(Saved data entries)

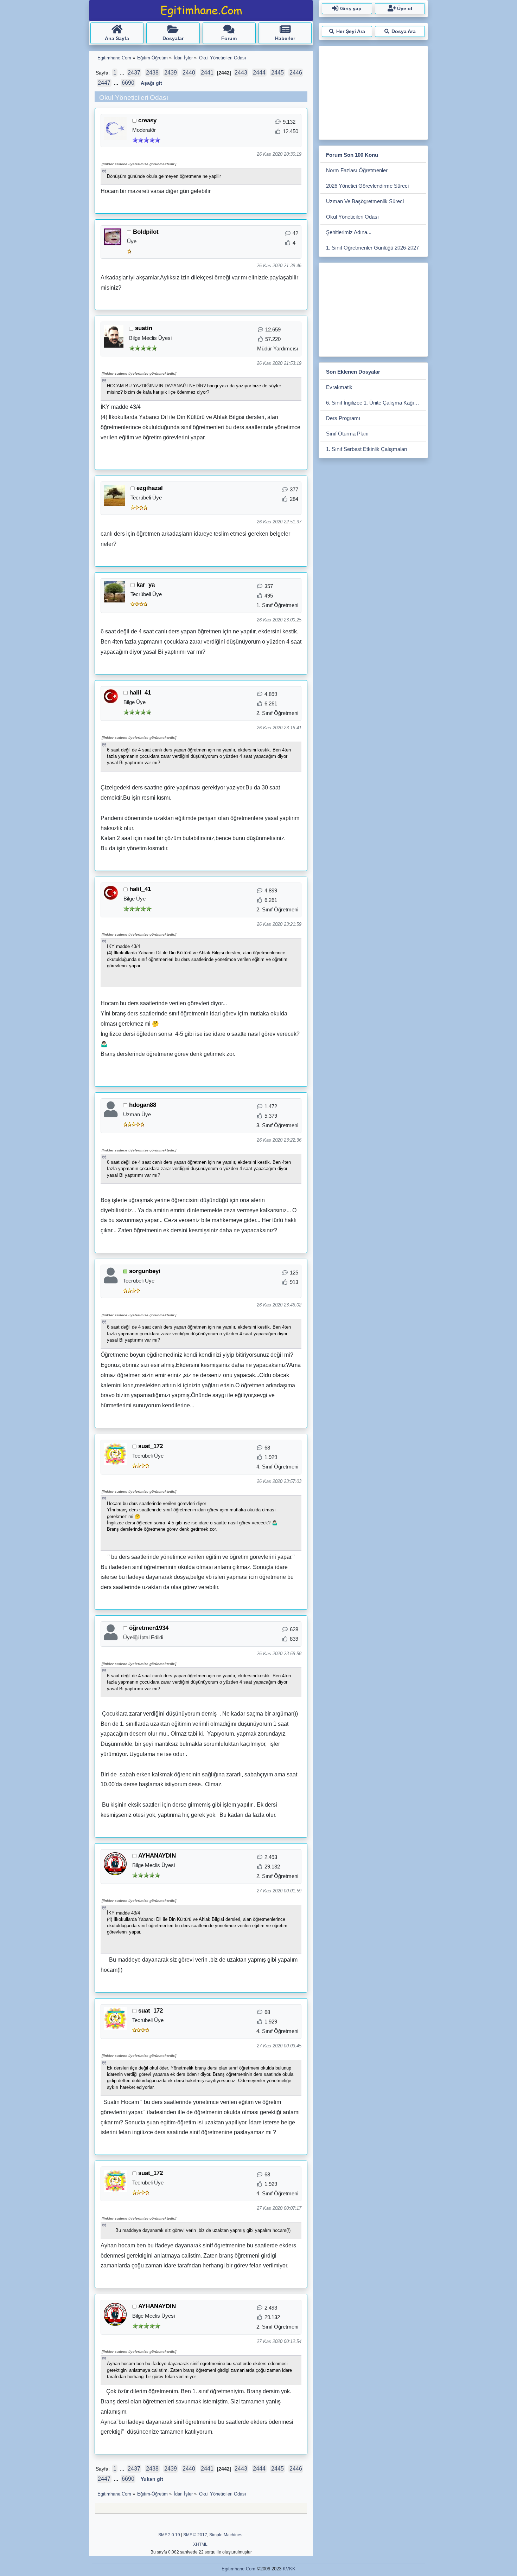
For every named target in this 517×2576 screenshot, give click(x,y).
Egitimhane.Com (238, 2568)
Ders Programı (343, 418)
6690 (128, 83)
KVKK (289, 2568)
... (123, 73)
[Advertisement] (373, 91)
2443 (241, 73)
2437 (134, 73)
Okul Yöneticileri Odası (352, 217)
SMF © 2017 (195, 2534)
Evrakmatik (339, 387)
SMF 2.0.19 (169, 2534)
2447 (104, 83)
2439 (170, 73)
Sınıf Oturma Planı (347, 434)
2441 (207, 73)
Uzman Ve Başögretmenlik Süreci (365, 201)
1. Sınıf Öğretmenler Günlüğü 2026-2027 (372, 248)
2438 (152, 73)
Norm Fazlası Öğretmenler (357, 170)
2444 (259, 73)
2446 (295, 73)
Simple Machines (225, 2534)
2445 (277, 73)
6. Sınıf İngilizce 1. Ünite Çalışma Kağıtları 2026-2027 (376, 403)
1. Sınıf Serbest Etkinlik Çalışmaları (366, 449)
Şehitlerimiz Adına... (348, 232)
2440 (189, 73)
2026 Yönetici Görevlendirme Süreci (367, 186)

▸ Task requirements:
Wherever "Öğretmenler" occurs in the records above, copy the line it sits in.

▸ Answer section:
1. Sınıf Öğretmenler Günlüğü 2026-2027 (372, 248)
Norm Fazlası Öğretmenler (357, 170)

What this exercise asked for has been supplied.